The Committee may modify the definition of Change of Control for a particular Grant as the Committee deems appropriate to comply with section 409A of the Code or otherwise. Notwithstanding the foregoing, if a Grant constitutes deferred compensation subject to section 409A of the Code and the Grant provides for payment upon a Change of Control, then no Change of Control shall be deemed to have occurred upon an event described in items (i) – (iv) above unless the event would also constitute a change in ownership or effective control of, or a change in the ownership of a substantial portion of the assets of, the Company under section 409A of the Code.
(e)   “CEO” shall mean the Chief Executive Officer of the Company.
(f)   “Code” shall mean the Internal Revenue Code of 1986, as amended.
(g)   “Committee” shall mean the Compensation Committee of the Board or another committee appointed by the Board to administer this Plan. With respect to Grants that are intended to be “qualified performance-based compensation” under section 162(m) of the Code, the Committee shall consist of two or more persons appointed by the Board, all of whom shall be “outside directors” as defined under section 162(m) of the Code. The Committee shall consist of directors who are “non-employee directors” as defined under Rule 16b-3 promulgated under the Exchange Act and “independent directors,” as determined in accordance with the independence standards established by the stock exchange on which the Company Stock is at the time primarily traded.
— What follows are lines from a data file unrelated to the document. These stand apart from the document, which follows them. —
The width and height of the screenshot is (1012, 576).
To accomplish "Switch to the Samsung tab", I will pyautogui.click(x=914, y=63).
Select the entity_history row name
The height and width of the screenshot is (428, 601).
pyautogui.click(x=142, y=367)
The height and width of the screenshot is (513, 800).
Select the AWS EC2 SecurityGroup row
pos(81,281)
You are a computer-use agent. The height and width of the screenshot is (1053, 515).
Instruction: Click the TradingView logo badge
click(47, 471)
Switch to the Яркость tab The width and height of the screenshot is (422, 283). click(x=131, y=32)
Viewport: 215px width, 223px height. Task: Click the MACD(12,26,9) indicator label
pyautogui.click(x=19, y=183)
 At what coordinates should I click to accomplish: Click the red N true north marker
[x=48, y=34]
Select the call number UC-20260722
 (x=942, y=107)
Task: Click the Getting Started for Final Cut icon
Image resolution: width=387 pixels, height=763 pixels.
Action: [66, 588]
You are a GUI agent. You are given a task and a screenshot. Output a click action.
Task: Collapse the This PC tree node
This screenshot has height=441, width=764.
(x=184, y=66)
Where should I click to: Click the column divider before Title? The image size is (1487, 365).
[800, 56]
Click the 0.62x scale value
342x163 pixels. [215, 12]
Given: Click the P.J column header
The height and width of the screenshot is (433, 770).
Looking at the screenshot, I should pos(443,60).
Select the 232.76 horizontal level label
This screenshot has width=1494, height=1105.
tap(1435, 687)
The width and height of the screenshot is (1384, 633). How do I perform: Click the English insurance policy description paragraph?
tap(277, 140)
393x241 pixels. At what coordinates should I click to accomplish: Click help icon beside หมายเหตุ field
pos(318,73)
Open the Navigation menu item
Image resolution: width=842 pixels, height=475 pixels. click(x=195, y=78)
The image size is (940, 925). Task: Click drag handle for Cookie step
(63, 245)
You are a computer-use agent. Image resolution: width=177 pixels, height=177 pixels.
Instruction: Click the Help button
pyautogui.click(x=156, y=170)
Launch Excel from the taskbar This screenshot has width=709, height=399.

(h)   “Company” shall mean Standard Diversified Opportunities Inc. and shall include its successors.
(i)   “Company Stock” shall mean the Class A common stock of the Company, par value $0.01 per share.
(j)   “Disability” or “Disabled” shall mean a Participant’s becoming disabled within the meaning of section 22(e)(3) of the Code, within the meaning of the Employer’s long-term disability plan applicable to the Participant or as otherwise determined by the Committee and set forth in the Grant Instrument.
(k)   “Dividend Equivalent” shall mean an amount determined by multiplying the number of shares of Company Stock subject to a Stock Unit or Other Stock-Based Award by the per-share cash dividend paid by the Company on its outstanding Company Stock, or the per-share Fair Market Value of any dividend paid on its outstanding Company Stock in consideration other than cash. If interest is credited on accumulated divided equivalents, the term “Dividend Equivalent” shall include the accrued interest.
(l)   “Effective Date” shall mean the date of the meeting of the stockholders of the Company at which this Plan is approved by the stockholders.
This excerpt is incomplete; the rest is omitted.